When can asset division in a divorce be unequal?

On Behalf of | Apr 15, 2024 | Property Division

One of the most contentious issues in a divorce is often the division of assets. In Washington State, the law aims for a fair split between spouses.

In some cases, this means that parties will divide marital property equally, per community property laws. However, while these rules provide a framework, it’s essential to recognize that there are exceptions.

Bending the property division rules

Sometimes, sticking strictly to the rules isn’t possible or fair. Here are specific situations that may lead to exceptions in property division:

  • Agreements between spouses: Division could be unequal if parties have a prenuptial or postnuptial agreement in place or have already negotiated a settlement themselves.
  • Dissipating marital assets: If one spouse has squandered assets or racked up unreasonable debts, the courts may adjust the division based on this economic misconduct.
  • Separate property: Assets individuals owned before the marriage or received as a gift/inheritance might not be eligible for division and can, therefore, shift the balance of property.
  • Business ownership: The division of a business can be complex, often requiring a tailored approach.
  • Health and age: The health and age of each spouse can influence asset division, especially concerning retirement benefits and medical needs.

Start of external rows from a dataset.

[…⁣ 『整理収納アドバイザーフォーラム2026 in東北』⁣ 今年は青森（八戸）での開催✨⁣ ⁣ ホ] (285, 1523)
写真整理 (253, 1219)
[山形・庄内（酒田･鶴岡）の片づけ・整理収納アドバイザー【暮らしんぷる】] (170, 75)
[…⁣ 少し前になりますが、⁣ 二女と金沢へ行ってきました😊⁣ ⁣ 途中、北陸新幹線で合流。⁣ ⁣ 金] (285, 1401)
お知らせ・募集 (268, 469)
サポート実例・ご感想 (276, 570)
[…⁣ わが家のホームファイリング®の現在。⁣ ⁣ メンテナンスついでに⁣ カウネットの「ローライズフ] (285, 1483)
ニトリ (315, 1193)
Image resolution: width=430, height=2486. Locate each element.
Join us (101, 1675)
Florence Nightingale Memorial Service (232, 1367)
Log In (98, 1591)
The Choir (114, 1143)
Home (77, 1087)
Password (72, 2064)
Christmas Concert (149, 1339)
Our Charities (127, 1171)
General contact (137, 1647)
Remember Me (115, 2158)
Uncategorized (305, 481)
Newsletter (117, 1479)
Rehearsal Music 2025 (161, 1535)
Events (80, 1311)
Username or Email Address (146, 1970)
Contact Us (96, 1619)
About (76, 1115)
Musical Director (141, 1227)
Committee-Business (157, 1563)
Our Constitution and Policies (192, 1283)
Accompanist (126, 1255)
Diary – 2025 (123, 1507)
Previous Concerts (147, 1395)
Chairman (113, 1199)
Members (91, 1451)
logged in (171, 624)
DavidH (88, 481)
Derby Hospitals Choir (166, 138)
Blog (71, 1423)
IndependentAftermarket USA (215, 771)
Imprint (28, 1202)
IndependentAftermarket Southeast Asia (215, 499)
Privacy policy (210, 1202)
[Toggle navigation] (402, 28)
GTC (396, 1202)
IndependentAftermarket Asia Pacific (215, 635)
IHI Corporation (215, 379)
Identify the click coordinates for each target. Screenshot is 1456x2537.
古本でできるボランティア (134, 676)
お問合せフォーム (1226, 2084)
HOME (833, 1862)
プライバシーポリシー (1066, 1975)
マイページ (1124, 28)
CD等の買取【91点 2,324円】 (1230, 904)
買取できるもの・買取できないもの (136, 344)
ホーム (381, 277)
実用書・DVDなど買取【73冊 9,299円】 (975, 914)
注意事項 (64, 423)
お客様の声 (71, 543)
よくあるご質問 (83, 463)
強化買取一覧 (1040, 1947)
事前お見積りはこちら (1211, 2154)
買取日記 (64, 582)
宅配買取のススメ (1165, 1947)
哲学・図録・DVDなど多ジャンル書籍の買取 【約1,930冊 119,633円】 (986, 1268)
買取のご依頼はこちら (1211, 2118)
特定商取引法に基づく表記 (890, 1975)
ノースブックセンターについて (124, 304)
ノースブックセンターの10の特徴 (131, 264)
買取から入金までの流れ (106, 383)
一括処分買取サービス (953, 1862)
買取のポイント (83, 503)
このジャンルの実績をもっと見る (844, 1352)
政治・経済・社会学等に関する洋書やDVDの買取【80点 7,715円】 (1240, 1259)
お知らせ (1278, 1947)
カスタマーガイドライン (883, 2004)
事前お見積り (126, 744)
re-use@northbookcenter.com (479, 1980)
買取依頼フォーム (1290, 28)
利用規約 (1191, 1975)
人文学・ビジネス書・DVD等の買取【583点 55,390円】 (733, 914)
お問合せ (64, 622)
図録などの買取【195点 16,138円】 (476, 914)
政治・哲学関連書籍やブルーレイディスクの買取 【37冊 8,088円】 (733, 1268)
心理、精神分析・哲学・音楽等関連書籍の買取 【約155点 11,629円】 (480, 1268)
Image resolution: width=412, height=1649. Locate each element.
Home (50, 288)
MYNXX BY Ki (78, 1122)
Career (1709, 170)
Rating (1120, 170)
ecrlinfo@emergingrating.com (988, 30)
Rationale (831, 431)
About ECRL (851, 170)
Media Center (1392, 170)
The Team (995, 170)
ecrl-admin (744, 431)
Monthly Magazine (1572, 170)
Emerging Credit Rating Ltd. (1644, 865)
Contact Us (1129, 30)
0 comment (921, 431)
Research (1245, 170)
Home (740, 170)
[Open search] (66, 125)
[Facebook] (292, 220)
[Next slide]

These are just a few examples where the standard rules for dividing community property might be bent to achieve fairness.

Navigating exceptions in high-asset divorces

Deviations from the standard rules are not just legal checkboxes; they are complex decisions that can significantly affect both parties’ futures. The stakes are high when substantial assets are at play, and the division process becomes even more delicate. Divorcing spouses must understand their rights and the implications of these exceptions.

Remember, while the law provides a starting point, the final outcome often hinges on the specific details of each case. Working through these with input from financial and legal professionals can be vital, particularly in high-asset divorces that involve substantial properties and liabilities.